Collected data
+ + + + +
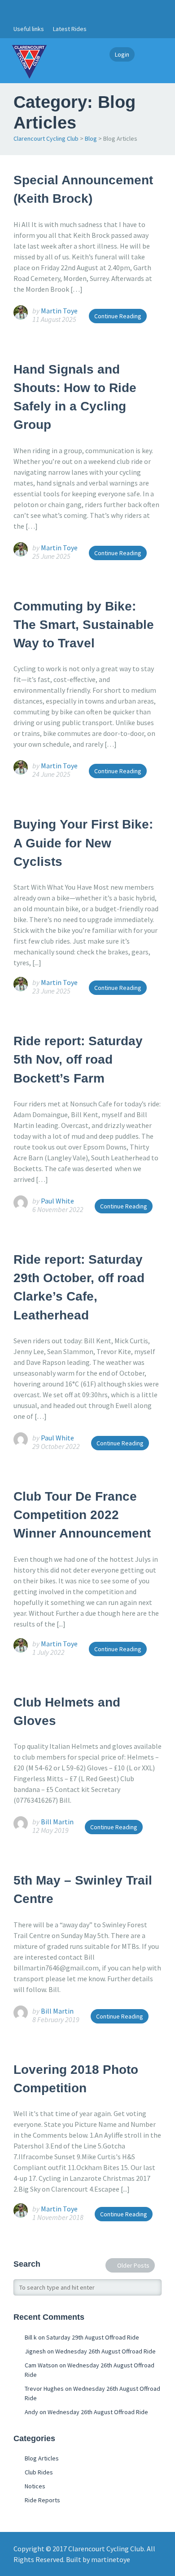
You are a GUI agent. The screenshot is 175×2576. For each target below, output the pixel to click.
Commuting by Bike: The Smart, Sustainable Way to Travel (83, 625)
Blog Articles (42, 2458)
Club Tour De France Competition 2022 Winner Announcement (82, 1515)
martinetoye (110, 2559)
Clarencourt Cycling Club (46, 138)
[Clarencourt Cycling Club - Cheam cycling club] (29, 60)
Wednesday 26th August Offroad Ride (105, 2351)
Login (122, 54)
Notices (35, 2486)
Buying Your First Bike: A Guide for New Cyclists (83, 843)
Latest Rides (70, 29)
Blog (91, 138)
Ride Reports (42, 2500)
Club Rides (39, 2472)
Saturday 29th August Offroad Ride (92, 2337)
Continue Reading (117, 316)
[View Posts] (22, 311)
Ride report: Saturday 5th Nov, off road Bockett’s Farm (78, 1059)
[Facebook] (18, 10)
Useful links (28, 29)
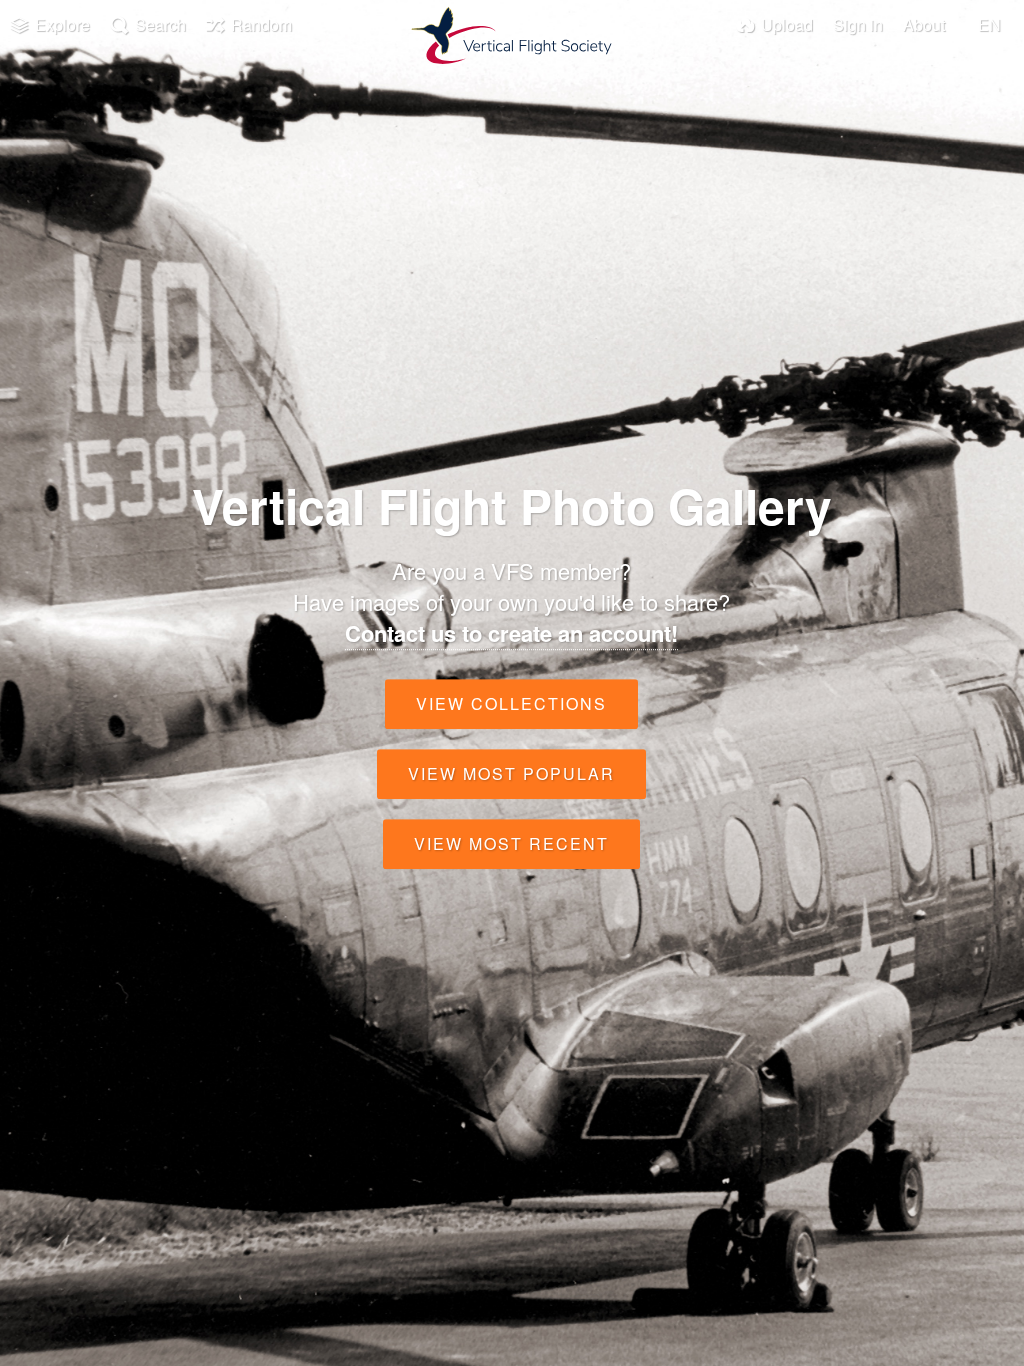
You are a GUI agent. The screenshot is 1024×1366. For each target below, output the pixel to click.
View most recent (511, 843)
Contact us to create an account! (511, 633)
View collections (511, 703)
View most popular (511, 773)
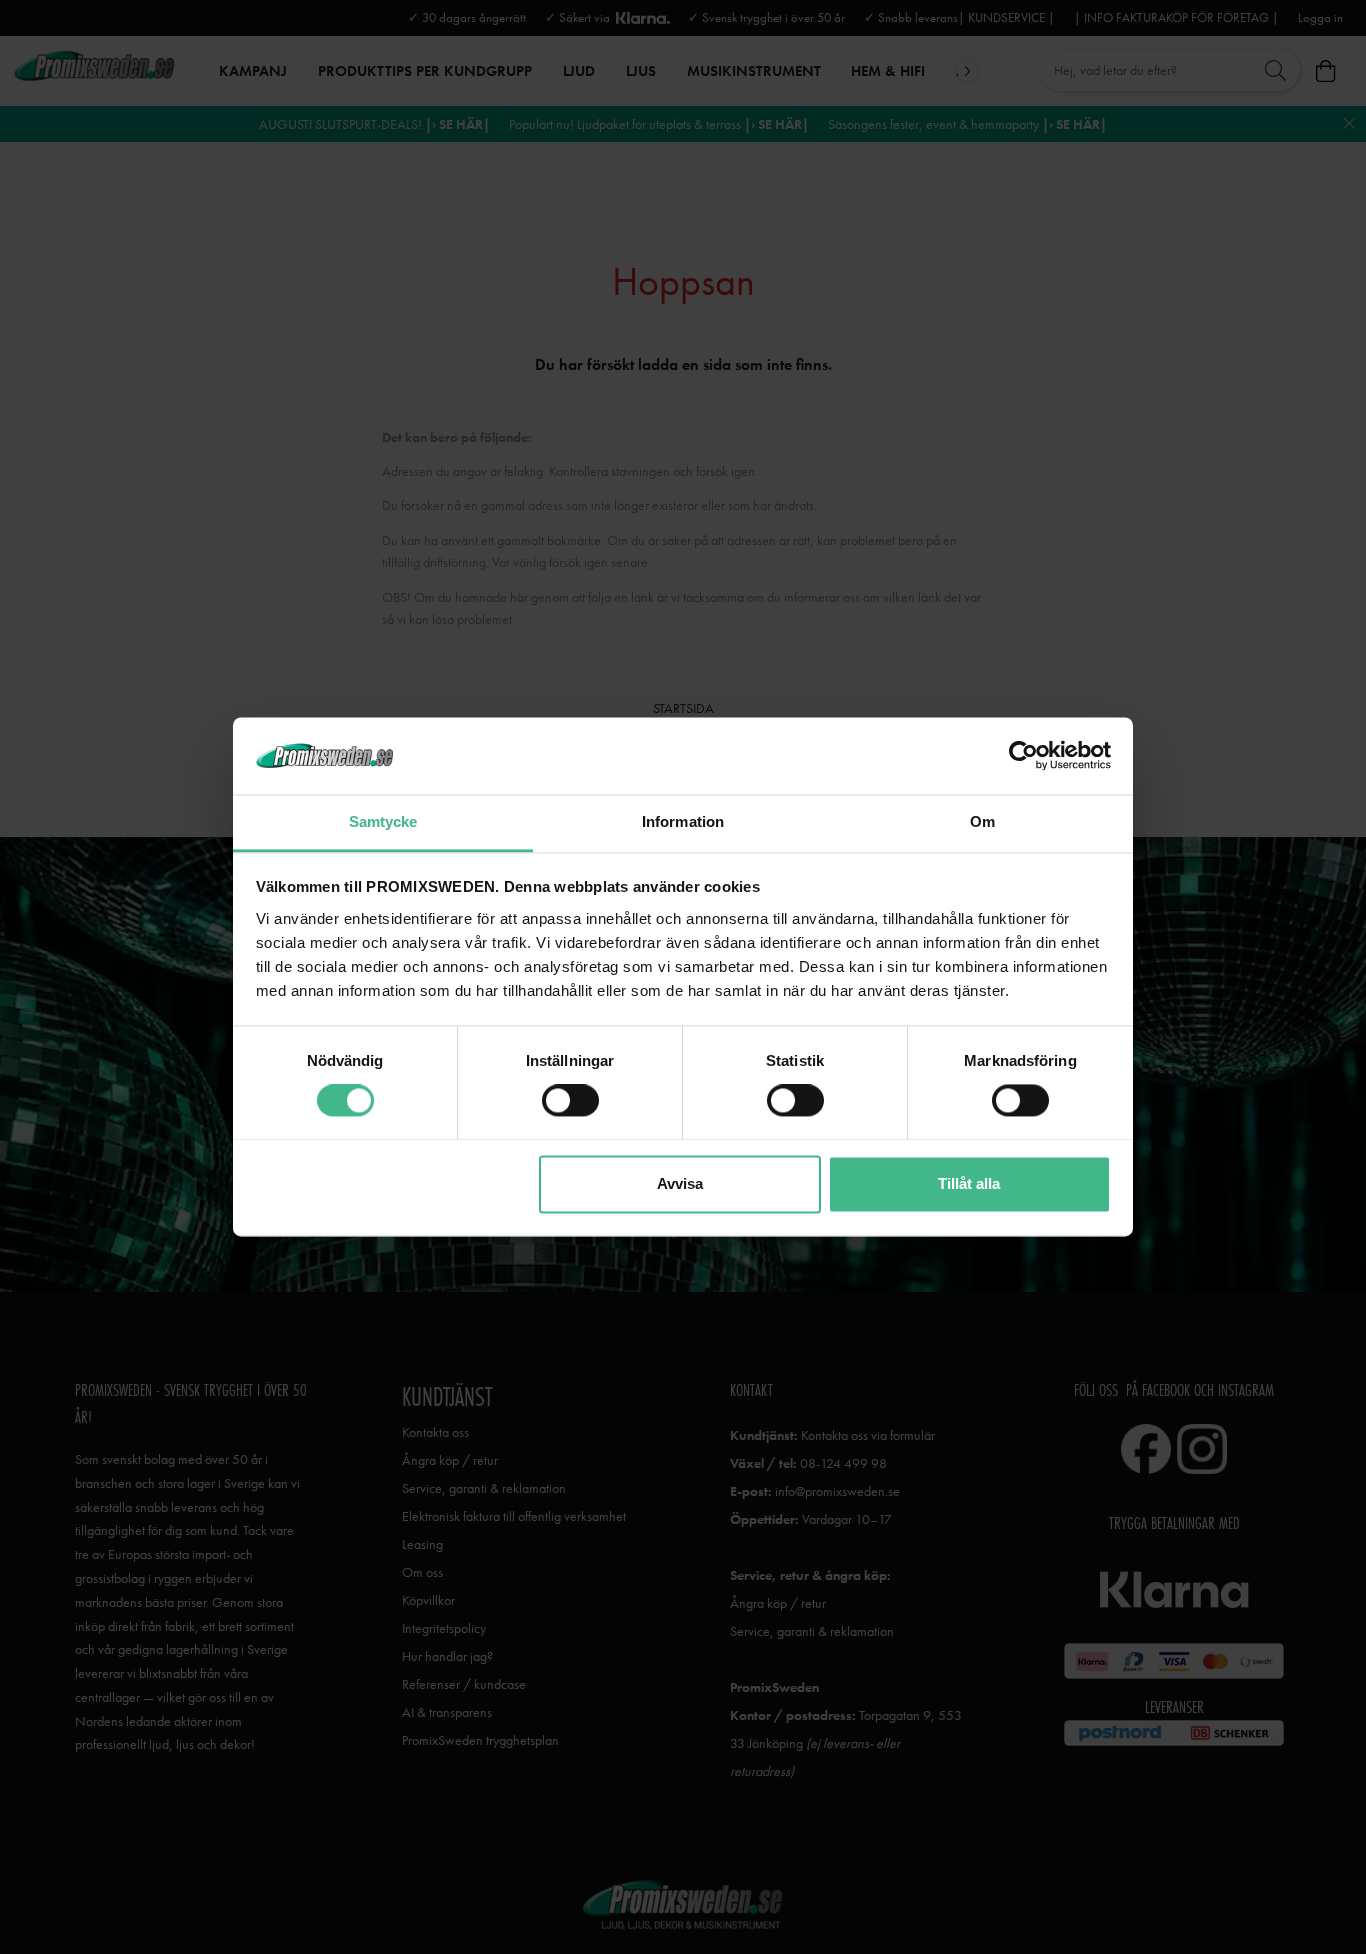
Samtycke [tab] (383, 821)
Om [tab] (982, 821)
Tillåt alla (969, 1183)
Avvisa (680, 1183)
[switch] (570, 1101)
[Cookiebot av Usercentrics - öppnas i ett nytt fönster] (1023, 756)
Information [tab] (683, 821)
+ + + + +
» **Exercise**
Extract, verbatim and alone, the lines from the line that contains "Saturday 29th August Offroad Ride (92, 2337)" to the last line of the records, inclusive; drop any picture.

» **Reply**
Saturday 29th August Offroad Ride (92, 2337)
Continue Reading (117, 316)
[View Posts] (22, 311)
Ride report: Saturday 5th Nov, off road Bockett’s Farm (78, 1059)
[Facebook] (18, 10)
Useful links (28, 29)
You are a GUI agent. The screenshot is 1024×1366. For each target below, output the pixel to click.
View most recent (511, 843)
Contact us to create an account! (511, 633)
View collections (511, 703)
View most popular (511, 773)
Samtycke [tab] (383, 821)
Om [tab] (982, 821)
Tillåt alla (969, 1183)
Avvisa (680, 1183)
[switch] (570, 1101)
[Cookiebot av Usercentrics - öppnas i ett nytt fönster] (1023, 756)
Information [tab] (683, 821)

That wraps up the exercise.